What did we need at that time?
So we wanted to attract highly skilled and talented people, able to extract value from big amounts of data, make recommendations, identify patterns, propose new explanations to trends and new solutions to problems, and translate it into an understandable language to our colleagues of BBVA’s business units. We needed Data Scientists. And we wanted the top Data Scientists on the market. We imagine how all of you have heard that Data Scientist is the sexiest job in the world. Other than sexy, it was a really new and unknown profile, at that time, and really hard to find and define, especially when it comes to detecting the top tier professionals in the field. A balanced mix between statistics, programming, Big Data tools, machine learning knowledge, problem-solving skills, communication skills and a good intuition to understand and explore the Bank’s problems is no easy task to achieve. Therefore, it was necessary to design a Talent and Culture management model focused on attracting and retaining that talent, once it was found.
Our approach
The first step we took was to acquire a profound understanding of what it means to work as a Data Scientist and what Data Scientists’ aspirations are. For 8 months we interviewed an average of 2 to 3 candidates a day, including staff members in the process. We soon got a pretty good idea of what drivers are key for them. Hence, we designed policies and procedures tailored to approach their needs and expectations in an effective and attractive way. We understood that bespoke management, empowerment and flexibility were paramount.

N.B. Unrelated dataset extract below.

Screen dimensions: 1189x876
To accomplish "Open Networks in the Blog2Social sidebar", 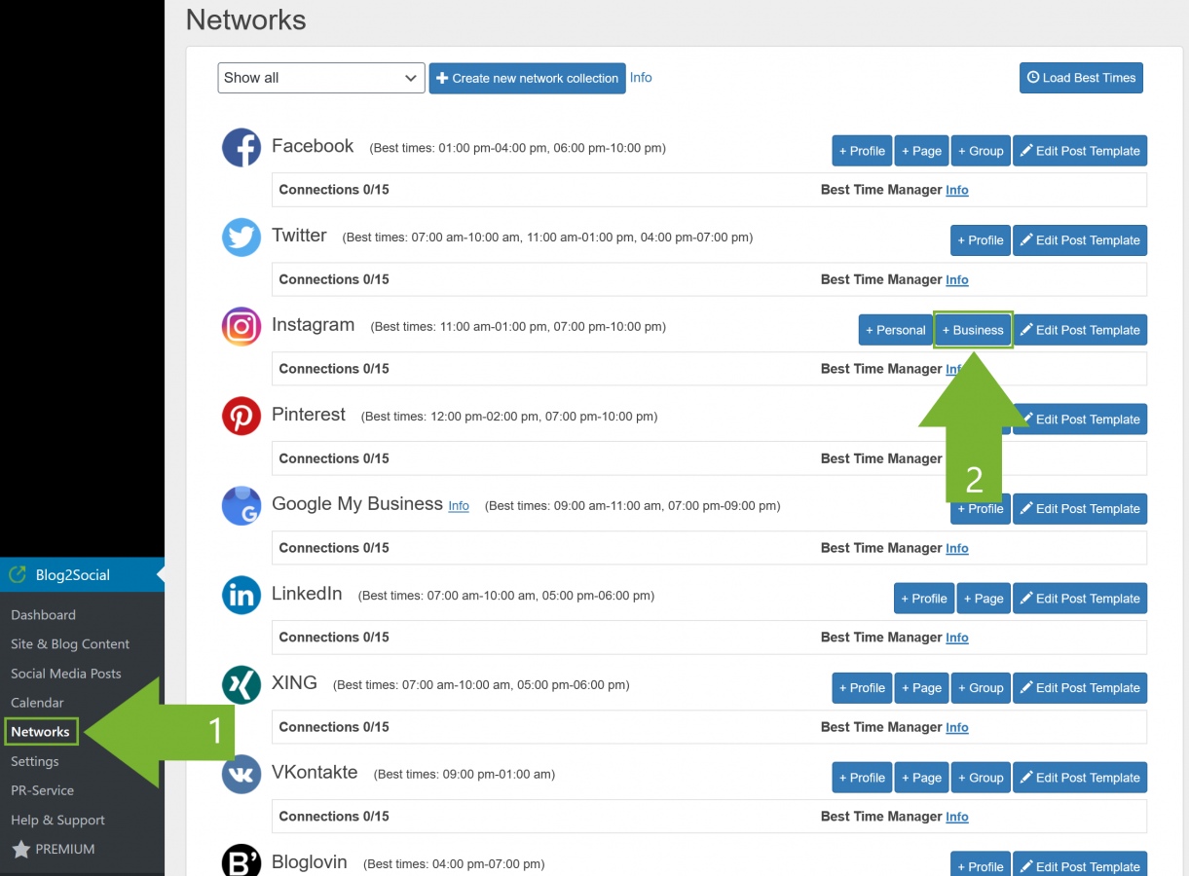I will pyautogui.click(x=41, y=732).
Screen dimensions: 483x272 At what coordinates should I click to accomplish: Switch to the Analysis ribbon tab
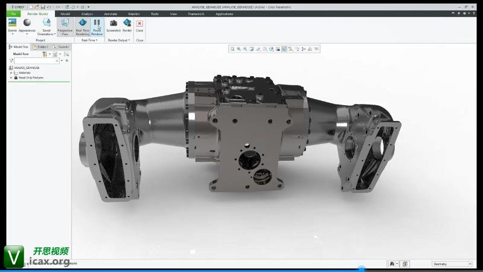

The market is over-demanding and overpaying this kind of scarce profile and Data Scientists get job offers on a daily basis. However, in general terms, it’s not only about the money! A higher salary is not the key if it doesn’t come along with analytical challenges and a flexible working environment, something we have learned by listening to our Data Scientists.

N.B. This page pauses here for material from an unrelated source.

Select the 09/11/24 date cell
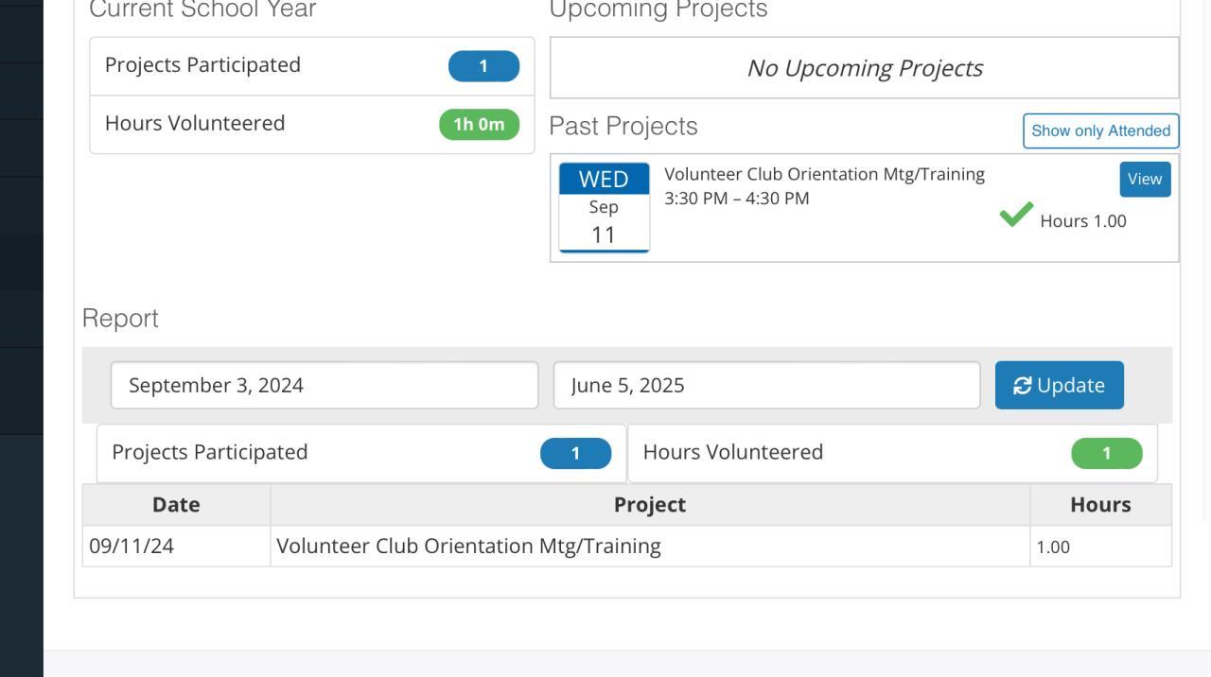 pos(132,547)
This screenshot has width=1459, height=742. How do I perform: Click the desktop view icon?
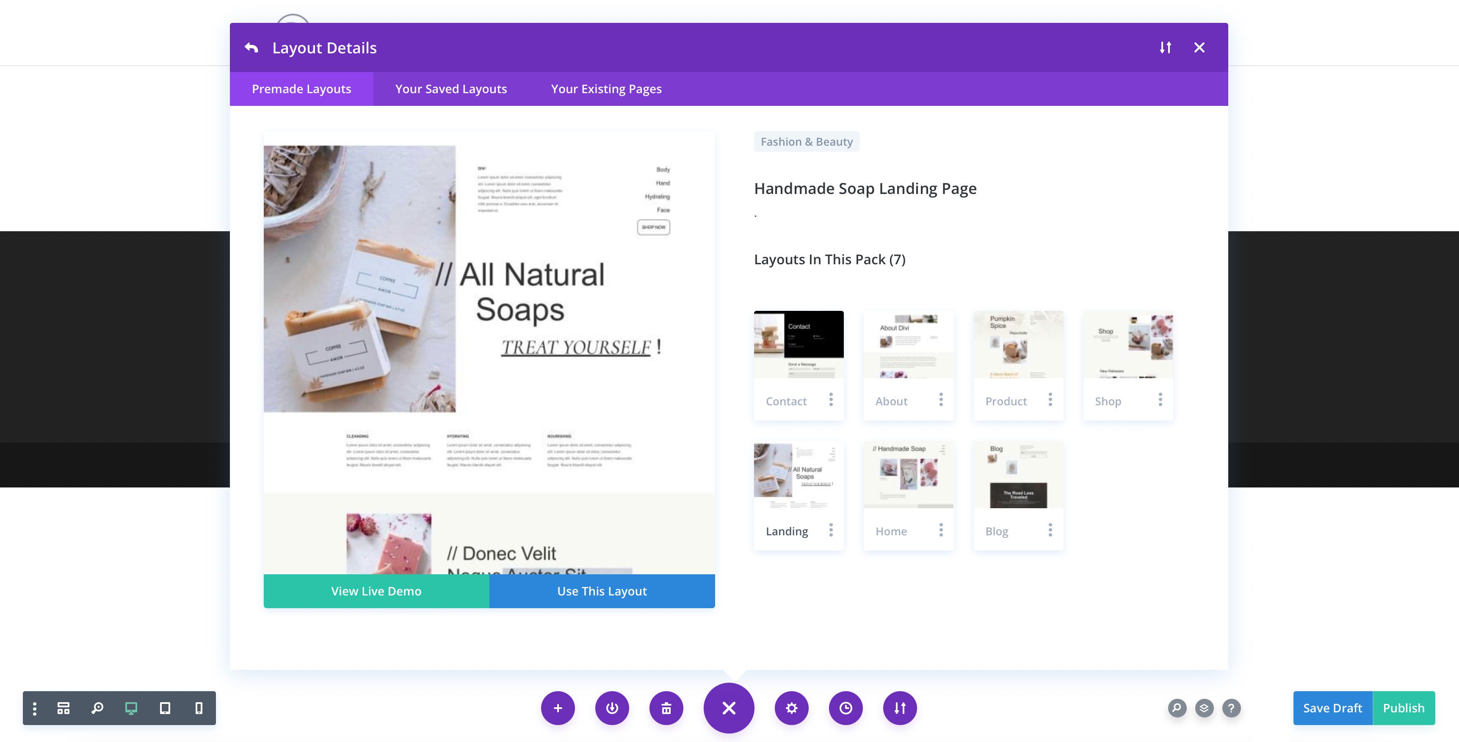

Likewise, keeping up to date is a must for their professional development and one of their primary concerns. Being able to widen their knowledge, carry on research, publish scientific papers, and ultimately, push the state of the art of the discipline further.
All this while working within a company with real-time projects signifies a major draw for these people, and is available only in very few companies.
These are profiles with very different knowledge and interests, at different levels. Moreover, we truly believe that each of our team members is the best suited to identify and choose the training that best fits his/her needs, motivations and knowledge level. And so, we handed over that decision to them. One of our key competencies is Flexible Responsibility; we like to apply it to everything we do, so the training plan was not going to be an exception. And so, instead of the classical general training catalog, that does not cover for their special needs, we have designed a three axis-based plan of basic, Individual and extraordinary training, allocating a budget for each of them.
Basic training covers the team’s cross-cutting needs, such as proficiency in languages, skills’ development or some technical tool to be used by everyone. Besides, each employee has assigned money per calendar year for individual training, based on his/her personal choice, as long as it relates to our activity. Extraordinary training is budgeted for worldwide events and conferences, or other training exceeding the individually allocated training budget, that the team, in general, can benefit from. Knowledge-sharing, in both general and deep dives sessions and workshops, is a main condition to get your application approved.
How our team chose its training over the years
Since 2015, when our Talent management model became a reality, our Data Scientists had the opportunity to choose how to spend the money assigned per person, each year, to individual and extraordinary training.93% of our data scientists take advantage of their individual training budget, up from 82% in 2016, and throughout 2017, 56% of the employees have spent over 90% of their allocated budget. Back in 2015, online courses were the first training option, with a 30% over the total, while currently presential courses are the main choice, representing 59% of the total.
For data-driven is part of our culture, let’s look at some quantitative figures. In the graph below you can explore the evolution of expenditure categories over the years:
At the same time, our team has the possibility to keep up with the state of the art in Data Science by attending numerous conferences of their choice. Below you can explore where we’ve been:
What we do and what we are is what defines us
All the work we have done is part of a philosophy of continuous learning and personal development process, meant to be agile, based on active and bidirectional listening, and immediate action. With all the policies, procedures and management style we have deployed here, we have created a company culture which is the result of what we do and what we are, and not what we say we should be.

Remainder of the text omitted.